Depuis quelques années, mais avec une intensification ces derniers mois, l’Education Nationale fait l’objet d’une offensive sans précédent de la part des courants qui tout à la fois remettent en cause l’approche de genre, nient la réalité et la légitimité des familles homoparentales et veulent nous imposer leur vision de la famille traditionnelle comme la seule et unique référence.La perspective que proposent ces courants de pensée fortement liés aux églises et à leurs valeurs sur les questions de contraception, sexualité, déniant l’apport des connaissances scientifiques, n’a pas de légitimité dans l’école publique.
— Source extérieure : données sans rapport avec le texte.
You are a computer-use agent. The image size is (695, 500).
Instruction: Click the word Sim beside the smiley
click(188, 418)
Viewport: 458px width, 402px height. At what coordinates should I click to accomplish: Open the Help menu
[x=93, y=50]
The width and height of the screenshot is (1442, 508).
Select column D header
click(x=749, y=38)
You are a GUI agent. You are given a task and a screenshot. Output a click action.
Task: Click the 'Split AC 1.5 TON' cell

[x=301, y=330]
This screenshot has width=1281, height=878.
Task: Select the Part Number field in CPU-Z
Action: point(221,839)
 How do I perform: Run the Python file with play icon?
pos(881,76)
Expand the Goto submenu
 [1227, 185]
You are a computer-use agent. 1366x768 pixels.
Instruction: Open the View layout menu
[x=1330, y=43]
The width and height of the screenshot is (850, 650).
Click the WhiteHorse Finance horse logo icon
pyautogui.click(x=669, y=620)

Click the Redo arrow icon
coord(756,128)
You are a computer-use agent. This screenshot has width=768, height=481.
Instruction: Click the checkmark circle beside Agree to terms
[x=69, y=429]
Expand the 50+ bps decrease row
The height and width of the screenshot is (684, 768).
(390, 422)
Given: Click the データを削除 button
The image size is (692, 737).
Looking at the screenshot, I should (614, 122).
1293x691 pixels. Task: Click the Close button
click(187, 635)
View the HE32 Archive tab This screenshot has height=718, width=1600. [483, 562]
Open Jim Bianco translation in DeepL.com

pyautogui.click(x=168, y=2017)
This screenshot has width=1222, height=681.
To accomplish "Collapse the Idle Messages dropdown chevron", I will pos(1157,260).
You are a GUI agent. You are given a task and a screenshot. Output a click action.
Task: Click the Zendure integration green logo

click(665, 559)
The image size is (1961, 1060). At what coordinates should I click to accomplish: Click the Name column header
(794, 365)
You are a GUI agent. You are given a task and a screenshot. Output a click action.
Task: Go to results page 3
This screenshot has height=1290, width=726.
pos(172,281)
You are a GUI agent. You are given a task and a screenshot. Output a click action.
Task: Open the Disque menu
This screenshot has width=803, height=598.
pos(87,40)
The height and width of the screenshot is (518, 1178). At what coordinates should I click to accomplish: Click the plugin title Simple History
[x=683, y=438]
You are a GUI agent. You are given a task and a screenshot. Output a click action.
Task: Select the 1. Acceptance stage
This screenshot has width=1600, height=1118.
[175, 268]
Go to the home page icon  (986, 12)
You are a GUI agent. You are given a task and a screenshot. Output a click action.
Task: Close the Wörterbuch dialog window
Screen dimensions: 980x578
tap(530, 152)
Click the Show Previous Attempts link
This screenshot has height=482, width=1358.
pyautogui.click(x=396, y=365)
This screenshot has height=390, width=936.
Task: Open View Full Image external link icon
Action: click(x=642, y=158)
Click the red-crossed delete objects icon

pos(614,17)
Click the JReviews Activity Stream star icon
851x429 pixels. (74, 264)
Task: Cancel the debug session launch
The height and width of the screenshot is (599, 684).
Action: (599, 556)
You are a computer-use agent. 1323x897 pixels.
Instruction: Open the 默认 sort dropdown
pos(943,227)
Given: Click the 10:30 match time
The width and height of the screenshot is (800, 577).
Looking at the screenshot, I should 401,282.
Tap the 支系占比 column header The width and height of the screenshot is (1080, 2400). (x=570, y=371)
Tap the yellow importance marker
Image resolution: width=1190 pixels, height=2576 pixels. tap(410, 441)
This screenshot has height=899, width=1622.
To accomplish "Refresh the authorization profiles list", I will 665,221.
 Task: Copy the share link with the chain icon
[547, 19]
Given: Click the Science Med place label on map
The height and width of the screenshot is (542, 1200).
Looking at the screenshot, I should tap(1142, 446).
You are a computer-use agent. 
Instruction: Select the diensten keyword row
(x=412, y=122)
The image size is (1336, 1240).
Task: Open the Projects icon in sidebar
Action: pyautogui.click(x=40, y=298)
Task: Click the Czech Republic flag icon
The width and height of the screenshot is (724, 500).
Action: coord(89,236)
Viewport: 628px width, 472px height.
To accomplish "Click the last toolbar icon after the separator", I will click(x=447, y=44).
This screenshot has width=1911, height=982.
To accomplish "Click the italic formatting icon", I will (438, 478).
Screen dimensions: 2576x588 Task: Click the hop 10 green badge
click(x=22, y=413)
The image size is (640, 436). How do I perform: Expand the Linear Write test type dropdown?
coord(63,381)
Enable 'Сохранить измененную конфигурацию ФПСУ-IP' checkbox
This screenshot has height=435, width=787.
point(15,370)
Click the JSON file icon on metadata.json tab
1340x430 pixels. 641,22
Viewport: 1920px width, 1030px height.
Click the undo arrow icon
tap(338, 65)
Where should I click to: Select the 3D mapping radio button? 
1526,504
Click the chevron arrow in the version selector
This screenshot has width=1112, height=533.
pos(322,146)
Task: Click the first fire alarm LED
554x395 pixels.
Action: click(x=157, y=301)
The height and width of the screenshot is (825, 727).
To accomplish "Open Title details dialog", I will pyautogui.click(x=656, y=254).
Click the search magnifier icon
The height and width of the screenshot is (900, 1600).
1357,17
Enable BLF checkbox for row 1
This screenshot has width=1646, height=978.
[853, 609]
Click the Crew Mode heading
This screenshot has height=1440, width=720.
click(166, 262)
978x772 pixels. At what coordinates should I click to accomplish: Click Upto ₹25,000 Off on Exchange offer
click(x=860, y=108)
L’enseignement de l’égalité hommes-femmes est prévu par la loi depuis 1989 et le code de l’éducation : « Les écoles, les collèges, les lycées et les établissements d’enseignement supérieur […] contribuent à favoriser la mixité et l’égalité entre les hommes et les femmes, notamment en matière d’orientation. […] Ils assurent une formation à la connaissance et au respect des droits de la personne ainsi qu’à la compréhension des situations concrètes qui y portent atteinte. […] Les écoles, les collèges et les lycées assurent une mission d’information sur les violences et une éducation à la sexualité. » Le gouvernement a poursuivi cette politique en intégrant la lutte contre les « stéréotypes » sur les hommes et les femmes.
En effet, on a souvent considéré la mixité comme un fait acquis, comme si le « vivre ensemble » allait de soi. Et pourtant, les représentations et stéréotypes à l’œuvre dans la société sur les rôles masculins et féminins se vivent et se transmettent à la crèche, à l’école, au collège et ailleurs. Travailler à l’apprentissage de l’égalité entre les garçons et les filles est une condition nécessaire pour construire, progressivement, d’autres modèles de comportement, basés sur le respect de l’autre à la fois « semblable et différent».
Nous serons donc présents samedi 8 février pour le rassemblement contre toutes les discriminations (14h, place de la Comédie). Nous viendrons faire du bruit pour dénoncer le climat délétère qui règne actuellement dans notre pays et pour afficher notre solidarité en faveur du respect des diversités.